# Task list
1) Answer these questions from the Pulp Fiction review, one answer per line, marked like the questions:
(a) Who directed the film?
(b) With which 1992 film did Tarantino first make a splash?
(c) Which Disney film does the square Uma Thurman draws in the air reference?
2) Copy the part of the Pulp Fiction review that starts at "Directed by: Quentin" and ends at "a fixed fight.".
3) For each statement, say whether the Pulp Fiction review agrees with it (yes or no), and quote the words from the review that decide it.
(a) The boxer in the film is played by Bruce Willis.
(b) Siskel and Ebert gave only part of an episode of their television show to the "Tarantino Generation."
(c) The mysterious suitcase is a reference to Psycho.

# Document passage

^^^^^^^^

Directed by: Quentin Tarantino

Premise: Three intersecting stories of characters involved in organized crime. A pair of hit men (John Travolta and Samuel L. Jackson) run into misadventures trying to deliver a suitcase to their boss (Ving Rhames), one of the hit men takes their boss’ drug abusing wife (Uma Thurman) out for dinner and drinks, and a boxer (Bruce Willis) manipulates a fixed fight.

What Works: Each decade of American cinema is dominated by certain filmmakers whose work sets the tone and the pace for everyone else. In the 1990s Quentin Tarantino was one of those filmmakers and he and his work became the essence of cool for that time. Tarantino had first made a splash with 1992’s Reservoir Dogs but Pulp Fiction elevated Tarantino’s stature to a whole new level; critics Gene Siskel and Roger Ebert dedicated an entire episode of their television show to what they called the “Tarantino Generation.” As a result of the film’s popularity, Pulp Fiction’s memorable characters, witty dialogue, and famous scenes have been parodied, alluded to, imitated, and otherwise referenced in other works. This is ironic because Pulp Fiction is largely a love letter to cinema. References to other motion pictures are scattered throughout the picture, including highbrow classics like Psycho (Ving Rhames crossing in front of Bruce Willis’ car), cult films like Kiss Me Deadly (the mysterious suitcase), silent films like The Great Train Robbery (the method of robbing the patrons in the restaurant), Westerns like Rio Bravo (Bruce Willis prompting the cop to pick up his gun), road pictures like Easy Rider (the name of  the motorcycle Bruce Willis rides at the end of his story), and Disney films like The Parent Trap (the square Uma Thurman draws in the air). These references make Pulp Fiction a hypertext of cinematic allusions and the movie was on the forefront of the trend toward metatextual storytelling that would overtake movies and television in the second half of the 1990s. One of the most recognizable elements of Pulp Fiction is its dialogue. Tarantino’s writing is a bit like Beat poetry, using profanity and a blue-collar sense of language, and it combines that rough dialogue with the American love of the outlaw in stories of criminals coping with matters of honor. The acting in the film is top notch with players cast to their strengths. Bruce Willis, a limited actor who makes very good choices of material, plays exactly the kind of likable tough guy he is known for. Samuel L. Jackson’s image as a badass, and much of his career since, is a direct result of his work in this film. The potent mixture of complex characters, violently wacky stories, and dense cinematic references struck a chord with the mid-1990s audience and Pulp Fiction became one of the defining films of a generation.

^^^^^^^^

# Information

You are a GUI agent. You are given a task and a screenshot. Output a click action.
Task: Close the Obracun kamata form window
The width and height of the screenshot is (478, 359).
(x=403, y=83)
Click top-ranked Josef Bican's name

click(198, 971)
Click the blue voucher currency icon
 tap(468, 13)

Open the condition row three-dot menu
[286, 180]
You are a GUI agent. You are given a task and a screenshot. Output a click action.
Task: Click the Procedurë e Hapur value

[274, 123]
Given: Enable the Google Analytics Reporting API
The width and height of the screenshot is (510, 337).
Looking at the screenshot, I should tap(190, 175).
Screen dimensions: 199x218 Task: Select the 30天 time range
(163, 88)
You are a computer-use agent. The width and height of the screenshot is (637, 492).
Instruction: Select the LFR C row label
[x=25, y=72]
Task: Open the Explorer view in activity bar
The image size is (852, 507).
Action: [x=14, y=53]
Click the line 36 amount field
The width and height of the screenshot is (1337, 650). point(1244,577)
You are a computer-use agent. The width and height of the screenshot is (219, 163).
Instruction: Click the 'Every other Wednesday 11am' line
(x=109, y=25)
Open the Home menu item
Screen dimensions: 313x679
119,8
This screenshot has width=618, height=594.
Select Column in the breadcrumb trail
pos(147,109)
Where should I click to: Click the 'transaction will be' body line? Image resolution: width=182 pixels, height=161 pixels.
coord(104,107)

^^^^^^^^

# Answers given
1)
(a) Quentin Tarantino
(b) Reservoir Dogs
(c) The Parent Trap

2)
Directed by: Quentin Tarantino

Premise: Three intersecting stories of characters involved in organized crime. A pair of hit men (John Travolta and Samuel L. Jackson) run into misadventures trying to deliver a suitcase to their boss (Ving Rhames), one of the hit men takes their boss’ drug abusing wife (Uma Thurman) out for dinner and drinks, and a boxer (Bruce Willis) manipulates a fixed fight.

3)
(a) Yes: "a boxer (Bruce Willis) manipulates a fixed fight."
(b) No: "critics Gene Siskel and Roger Ebert dedicated an entire episode of their television show to what they called the “Tarantino Generation.”"
(c) No: "cult films like Kiss Me Deadly (the mysterious suitcase)"